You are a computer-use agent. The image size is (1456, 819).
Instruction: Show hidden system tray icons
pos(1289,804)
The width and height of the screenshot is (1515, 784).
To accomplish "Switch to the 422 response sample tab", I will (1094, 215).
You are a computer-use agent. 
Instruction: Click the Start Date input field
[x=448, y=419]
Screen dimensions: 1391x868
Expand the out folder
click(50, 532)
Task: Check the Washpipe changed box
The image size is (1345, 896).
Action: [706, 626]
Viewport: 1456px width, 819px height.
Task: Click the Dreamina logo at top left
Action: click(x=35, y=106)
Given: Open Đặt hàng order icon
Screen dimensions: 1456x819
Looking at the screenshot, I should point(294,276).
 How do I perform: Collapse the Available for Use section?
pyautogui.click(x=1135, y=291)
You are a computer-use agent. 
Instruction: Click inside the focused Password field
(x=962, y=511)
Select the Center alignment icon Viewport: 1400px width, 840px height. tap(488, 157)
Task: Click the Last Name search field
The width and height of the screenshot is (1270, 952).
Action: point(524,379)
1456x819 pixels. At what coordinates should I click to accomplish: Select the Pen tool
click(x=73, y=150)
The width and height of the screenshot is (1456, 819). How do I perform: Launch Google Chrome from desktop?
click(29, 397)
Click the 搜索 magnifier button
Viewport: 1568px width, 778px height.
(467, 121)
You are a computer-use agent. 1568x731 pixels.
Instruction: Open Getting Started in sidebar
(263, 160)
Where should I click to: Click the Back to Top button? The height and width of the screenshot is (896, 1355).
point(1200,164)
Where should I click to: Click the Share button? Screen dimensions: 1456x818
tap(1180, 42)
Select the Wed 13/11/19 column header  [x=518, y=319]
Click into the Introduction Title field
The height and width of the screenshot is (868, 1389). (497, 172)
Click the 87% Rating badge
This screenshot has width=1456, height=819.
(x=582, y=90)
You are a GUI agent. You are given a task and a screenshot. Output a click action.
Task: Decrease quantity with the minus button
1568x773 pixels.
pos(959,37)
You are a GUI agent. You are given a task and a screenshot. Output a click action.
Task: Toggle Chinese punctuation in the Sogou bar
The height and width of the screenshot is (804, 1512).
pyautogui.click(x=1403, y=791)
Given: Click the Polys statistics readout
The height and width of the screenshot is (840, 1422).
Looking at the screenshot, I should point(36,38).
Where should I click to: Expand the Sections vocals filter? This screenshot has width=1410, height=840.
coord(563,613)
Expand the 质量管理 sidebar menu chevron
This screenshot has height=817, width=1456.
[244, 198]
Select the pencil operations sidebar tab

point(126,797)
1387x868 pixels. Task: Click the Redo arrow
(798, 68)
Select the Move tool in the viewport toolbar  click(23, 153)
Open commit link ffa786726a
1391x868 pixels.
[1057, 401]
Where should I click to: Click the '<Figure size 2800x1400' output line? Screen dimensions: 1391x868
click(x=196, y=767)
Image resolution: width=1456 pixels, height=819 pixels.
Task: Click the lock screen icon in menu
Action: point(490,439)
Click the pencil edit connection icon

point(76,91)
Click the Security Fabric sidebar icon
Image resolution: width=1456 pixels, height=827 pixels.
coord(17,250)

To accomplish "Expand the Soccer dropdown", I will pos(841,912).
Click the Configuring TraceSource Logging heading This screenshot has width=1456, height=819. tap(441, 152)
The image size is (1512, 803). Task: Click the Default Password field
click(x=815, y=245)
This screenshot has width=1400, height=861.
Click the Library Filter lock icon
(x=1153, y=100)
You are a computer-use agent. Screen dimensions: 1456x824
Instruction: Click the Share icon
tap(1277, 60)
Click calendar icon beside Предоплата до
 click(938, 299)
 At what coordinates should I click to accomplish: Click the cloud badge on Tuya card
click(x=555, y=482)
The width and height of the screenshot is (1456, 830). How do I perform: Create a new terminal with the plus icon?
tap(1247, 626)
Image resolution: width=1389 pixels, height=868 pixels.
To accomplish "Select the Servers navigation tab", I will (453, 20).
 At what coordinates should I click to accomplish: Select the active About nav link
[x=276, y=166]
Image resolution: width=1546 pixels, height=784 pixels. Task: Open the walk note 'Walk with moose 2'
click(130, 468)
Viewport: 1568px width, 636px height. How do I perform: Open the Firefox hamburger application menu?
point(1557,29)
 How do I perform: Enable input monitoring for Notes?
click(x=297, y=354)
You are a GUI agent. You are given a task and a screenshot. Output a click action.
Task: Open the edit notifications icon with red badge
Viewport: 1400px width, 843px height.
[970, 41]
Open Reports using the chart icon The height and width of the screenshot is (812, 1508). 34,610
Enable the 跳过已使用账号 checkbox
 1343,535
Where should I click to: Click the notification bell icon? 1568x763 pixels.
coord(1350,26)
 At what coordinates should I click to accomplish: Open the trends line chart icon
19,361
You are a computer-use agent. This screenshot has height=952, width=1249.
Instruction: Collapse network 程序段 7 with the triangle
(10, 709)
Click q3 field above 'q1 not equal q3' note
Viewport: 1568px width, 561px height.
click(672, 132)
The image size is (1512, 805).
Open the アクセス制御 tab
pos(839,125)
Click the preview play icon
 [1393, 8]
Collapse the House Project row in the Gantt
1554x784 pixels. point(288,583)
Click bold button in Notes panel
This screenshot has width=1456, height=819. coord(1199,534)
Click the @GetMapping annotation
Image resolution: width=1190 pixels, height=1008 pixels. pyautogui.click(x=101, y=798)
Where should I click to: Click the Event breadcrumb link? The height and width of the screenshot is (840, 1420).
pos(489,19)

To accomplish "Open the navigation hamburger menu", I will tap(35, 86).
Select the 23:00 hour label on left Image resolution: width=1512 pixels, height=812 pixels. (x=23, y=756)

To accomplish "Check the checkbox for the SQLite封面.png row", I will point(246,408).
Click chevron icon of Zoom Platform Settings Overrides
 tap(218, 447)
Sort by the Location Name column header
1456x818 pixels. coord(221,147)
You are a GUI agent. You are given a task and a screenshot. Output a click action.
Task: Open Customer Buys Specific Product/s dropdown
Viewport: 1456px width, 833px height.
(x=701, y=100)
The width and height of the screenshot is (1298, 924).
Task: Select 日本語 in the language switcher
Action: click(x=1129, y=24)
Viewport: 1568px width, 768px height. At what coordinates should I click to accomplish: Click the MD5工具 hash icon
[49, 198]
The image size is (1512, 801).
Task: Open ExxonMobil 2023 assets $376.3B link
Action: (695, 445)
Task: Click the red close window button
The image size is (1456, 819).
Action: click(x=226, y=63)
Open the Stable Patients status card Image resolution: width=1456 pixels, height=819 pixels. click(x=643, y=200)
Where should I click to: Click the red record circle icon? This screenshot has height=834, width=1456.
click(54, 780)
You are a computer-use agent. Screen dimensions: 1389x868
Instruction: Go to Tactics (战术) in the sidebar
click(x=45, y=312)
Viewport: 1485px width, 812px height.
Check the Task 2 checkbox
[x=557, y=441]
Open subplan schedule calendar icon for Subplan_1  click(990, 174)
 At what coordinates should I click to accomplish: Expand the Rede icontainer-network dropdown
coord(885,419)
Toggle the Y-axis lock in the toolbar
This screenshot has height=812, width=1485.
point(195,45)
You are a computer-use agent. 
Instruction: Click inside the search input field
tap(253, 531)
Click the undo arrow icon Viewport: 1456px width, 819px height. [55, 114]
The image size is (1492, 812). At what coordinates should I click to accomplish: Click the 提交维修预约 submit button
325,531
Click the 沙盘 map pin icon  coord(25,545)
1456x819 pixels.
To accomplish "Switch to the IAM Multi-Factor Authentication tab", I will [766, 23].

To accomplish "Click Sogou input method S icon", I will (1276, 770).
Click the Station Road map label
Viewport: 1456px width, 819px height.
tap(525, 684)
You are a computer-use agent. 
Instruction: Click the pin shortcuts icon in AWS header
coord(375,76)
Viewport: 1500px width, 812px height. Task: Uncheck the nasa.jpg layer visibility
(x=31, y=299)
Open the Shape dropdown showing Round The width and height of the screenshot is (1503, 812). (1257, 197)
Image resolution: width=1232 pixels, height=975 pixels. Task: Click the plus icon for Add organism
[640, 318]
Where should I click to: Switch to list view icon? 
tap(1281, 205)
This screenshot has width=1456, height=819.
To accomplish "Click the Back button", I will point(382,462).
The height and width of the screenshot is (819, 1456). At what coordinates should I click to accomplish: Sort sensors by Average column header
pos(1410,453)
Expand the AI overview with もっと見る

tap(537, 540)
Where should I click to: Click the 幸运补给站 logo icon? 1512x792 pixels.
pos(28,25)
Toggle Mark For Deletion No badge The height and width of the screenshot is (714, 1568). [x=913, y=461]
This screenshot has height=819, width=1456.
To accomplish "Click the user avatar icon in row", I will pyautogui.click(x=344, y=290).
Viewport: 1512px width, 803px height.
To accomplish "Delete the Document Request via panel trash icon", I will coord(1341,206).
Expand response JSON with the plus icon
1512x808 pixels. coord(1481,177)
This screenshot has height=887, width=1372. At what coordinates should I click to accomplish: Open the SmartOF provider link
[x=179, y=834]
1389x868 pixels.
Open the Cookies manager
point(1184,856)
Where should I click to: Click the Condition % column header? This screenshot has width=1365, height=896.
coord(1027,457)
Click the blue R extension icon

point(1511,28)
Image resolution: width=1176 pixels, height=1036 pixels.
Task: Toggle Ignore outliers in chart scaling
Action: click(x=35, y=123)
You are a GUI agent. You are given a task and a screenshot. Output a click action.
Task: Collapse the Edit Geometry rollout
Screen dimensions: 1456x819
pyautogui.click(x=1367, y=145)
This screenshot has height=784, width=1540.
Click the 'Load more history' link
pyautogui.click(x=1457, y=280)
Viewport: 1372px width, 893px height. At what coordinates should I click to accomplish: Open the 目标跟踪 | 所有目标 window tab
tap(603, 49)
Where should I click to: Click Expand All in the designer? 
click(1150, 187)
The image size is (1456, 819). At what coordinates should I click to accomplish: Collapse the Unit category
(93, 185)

^^^^^^^^

Locate and copy each line in the data above that includes the word "toolbar".

- Exercise response:
Select the Move tool in the viewport toolbar  click(23, 153)
Toggle the Y-axis lock in the toolbar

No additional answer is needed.